“È dal primo momento che abbiamo richiamato l’attenzione del Governo e delle Istituzioni locali e nazionali sulla necessità di definire una governance autorevole e competente per il Porto di Napoli, dove il commissariamento persiste invece da quasi 1200 giorni, e ancora una volta i dati e le statistiche confermano che questa paralisi ha provocato una progressiva perdita di competitività dello scalo partenopeo, bloccato da inefficienze e progetti mai seriamente avviati”.
È il commento di Antonio Marciano, consigliere regionale del PD e Questore alle Finanze dell’Ufficio di Presidenza del Consiglio Regionale della Campania, dopo l
a presentazione del terzo rapporto annuale sullo stato di salute del traffico marittimo nel Mediterraneo realizzato dal centro Studi e Ricerche per il Mezzogiorno (Srm) del Banco di Napoli.

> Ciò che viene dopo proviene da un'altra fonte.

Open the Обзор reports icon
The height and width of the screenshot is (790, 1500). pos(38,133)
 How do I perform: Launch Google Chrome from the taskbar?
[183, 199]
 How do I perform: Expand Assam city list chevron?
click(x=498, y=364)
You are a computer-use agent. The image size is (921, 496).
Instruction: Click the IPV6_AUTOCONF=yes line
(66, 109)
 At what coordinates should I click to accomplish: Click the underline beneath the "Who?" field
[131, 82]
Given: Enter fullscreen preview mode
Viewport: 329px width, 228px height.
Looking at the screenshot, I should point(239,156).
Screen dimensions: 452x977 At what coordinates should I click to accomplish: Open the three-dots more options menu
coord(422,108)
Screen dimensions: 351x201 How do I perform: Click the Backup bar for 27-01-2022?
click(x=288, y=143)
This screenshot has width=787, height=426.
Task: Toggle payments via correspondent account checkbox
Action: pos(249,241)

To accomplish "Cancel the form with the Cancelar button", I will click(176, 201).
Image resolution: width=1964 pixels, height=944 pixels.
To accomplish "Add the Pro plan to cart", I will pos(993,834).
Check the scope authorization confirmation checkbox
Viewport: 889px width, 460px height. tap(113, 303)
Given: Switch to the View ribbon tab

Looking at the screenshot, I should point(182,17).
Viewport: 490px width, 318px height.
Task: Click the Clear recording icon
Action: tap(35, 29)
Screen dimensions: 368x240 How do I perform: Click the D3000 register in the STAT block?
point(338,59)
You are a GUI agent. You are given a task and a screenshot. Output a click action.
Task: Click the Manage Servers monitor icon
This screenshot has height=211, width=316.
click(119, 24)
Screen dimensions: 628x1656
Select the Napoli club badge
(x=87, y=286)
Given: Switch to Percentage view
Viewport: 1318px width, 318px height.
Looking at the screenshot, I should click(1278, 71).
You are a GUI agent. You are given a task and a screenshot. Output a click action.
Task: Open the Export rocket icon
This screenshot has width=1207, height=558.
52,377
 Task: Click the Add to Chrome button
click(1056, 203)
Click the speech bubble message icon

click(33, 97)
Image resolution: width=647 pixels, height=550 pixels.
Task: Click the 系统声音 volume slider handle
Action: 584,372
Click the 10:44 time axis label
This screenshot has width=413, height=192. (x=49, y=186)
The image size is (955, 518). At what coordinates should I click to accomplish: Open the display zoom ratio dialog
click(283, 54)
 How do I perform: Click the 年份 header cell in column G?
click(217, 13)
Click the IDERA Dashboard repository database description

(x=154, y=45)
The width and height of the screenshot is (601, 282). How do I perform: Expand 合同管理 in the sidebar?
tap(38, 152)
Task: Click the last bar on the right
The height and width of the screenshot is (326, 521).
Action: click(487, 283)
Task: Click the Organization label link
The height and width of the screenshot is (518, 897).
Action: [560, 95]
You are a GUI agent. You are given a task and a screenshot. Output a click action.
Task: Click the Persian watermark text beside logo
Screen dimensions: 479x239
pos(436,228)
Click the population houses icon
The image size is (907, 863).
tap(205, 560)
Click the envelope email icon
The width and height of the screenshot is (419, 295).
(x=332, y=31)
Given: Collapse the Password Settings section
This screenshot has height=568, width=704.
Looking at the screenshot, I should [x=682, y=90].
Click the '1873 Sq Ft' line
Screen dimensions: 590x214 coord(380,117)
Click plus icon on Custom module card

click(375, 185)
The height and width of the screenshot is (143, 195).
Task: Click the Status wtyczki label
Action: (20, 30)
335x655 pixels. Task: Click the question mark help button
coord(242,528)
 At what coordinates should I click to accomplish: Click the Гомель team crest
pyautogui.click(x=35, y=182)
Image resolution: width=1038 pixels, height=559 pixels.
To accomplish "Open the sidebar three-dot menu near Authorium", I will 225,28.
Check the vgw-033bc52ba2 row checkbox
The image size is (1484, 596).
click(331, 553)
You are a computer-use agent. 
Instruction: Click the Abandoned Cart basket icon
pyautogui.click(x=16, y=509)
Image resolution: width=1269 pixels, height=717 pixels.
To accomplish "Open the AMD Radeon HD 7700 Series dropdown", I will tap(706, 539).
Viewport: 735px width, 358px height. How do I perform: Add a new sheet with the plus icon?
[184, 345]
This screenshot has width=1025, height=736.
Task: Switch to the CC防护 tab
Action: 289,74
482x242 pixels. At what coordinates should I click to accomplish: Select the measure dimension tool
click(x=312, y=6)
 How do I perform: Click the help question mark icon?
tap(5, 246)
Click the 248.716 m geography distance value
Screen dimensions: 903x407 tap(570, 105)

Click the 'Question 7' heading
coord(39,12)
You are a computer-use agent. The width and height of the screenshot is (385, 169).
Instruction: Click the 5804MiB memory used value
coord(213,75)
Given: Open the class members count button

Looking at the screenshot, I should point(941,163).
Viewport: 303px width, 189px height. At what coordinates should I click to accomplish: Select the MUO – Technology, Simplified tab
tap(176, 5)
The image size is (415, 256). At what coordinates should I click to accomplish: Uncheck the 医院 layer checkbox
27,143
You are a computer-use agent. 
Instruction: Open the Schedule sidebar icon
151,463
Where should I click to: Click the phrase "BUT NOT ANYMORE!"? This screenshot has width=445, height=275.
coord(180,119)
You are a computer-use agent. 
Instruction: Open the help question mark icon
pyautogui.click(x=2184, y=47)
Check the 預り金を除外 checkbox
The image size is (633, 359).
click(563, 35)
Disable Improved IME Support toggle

“Nell’ultimo anno, tuttavia, abbiamo iniziato a dare i primi segnali di una inversione di tendenza, provando a recuperare i ritardi clamorosi e il fallimento della precedente amministrazione regionale, anche se la vera sfida sarà riuscire a realizzare le opere previste e i lavori di adeguamento infrastrutturale, necessari per rispondere alle sfide che il mercato richiede e per dare nuova forza al principale polmone dell’economia in Campania”, conclude Marciano.